REQUIRED WORK
Write out the data below word for word, beginning with the line that contains "of Billions of" and continuing through the line that contains "pyautogui.click(x=2378, y=51)", both of those lines included.

(begin)

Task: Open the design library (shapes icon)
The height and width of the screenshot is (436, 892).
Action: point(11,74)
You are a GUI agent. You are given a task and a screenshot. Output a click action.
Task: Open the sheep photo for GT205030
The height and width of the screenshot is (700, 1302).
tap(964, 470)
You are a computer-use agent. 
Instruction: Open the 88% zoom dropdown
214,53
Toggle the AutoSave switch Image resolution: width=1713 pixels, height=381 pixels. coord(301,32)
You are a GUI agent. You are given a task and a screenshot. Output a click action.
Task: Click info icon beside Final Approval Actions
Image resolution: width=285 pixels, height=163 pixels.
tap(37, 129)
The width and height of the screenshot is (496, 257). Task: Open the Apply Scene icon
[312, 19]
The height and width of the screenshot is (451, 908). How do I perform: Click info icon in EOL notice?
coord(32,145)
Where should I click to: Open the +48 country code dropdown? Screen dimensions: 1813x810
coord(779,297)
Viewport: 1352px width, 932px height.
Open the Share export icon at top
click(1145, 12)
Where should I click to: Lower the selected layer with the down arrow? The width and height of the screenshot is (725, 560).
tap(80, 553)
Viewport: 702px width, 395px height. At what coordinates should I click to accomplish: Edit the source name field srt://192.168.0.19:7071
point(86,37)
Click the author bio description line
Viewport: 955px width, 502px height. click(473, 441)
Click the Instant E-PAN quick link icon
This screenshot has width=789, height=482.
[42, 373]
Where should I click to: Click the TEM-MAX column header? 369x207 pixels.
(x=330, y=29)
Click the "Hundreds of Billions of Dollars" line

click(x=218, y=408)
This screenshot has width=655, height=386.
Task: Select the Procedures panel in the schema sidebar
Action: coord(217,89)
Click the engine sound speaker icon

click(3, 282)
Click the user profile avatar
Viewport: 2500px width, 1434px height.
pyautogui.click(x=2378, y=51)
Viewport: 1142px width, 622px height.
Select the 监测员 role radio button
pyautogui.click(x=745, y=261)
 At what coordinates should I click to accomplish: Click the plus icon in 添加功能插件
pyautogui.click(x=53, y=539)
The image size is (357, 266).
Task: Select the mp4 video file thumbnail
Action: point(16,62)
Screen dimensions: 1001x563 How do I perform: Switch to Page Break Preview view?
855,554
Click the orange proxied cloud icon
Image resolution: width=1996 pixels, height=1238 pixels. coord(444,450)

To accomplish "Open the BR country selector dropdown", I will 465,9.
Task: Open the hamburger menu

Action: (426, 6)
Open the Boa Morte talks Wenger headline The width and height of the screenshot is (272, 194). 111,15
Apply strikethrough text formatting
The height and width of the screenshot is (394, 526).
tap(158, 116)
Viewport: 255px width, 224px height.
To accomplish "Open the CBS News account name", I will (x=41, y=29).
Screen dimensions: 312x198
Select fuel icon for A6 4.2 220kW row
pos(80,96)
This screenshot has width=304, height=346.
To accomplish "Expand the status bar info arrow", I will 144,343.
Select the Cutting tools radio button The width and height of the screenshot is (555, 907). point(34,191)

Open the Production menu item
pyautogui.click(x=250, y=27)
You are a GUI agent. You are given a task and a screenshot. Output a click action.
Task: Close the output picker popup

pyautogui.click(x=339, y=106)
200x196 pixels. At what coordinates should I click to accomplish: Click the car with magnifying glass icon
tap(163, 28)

(end)

ANSWER TO THE EXERCISE
Click the "Hundreds of Billions of Dollars" line

click(x=218, y=408)
This screenshot has width=655, height=386.
Task: Select the Procedures panel in the schema sidebar
Action: coord(217,89)
Click the engine sound speaker icon

click(3, 282)
Click the user profile avatar
Viewport: 2500px width, 1434px height.
pyautogui.click(x=2378, y=51)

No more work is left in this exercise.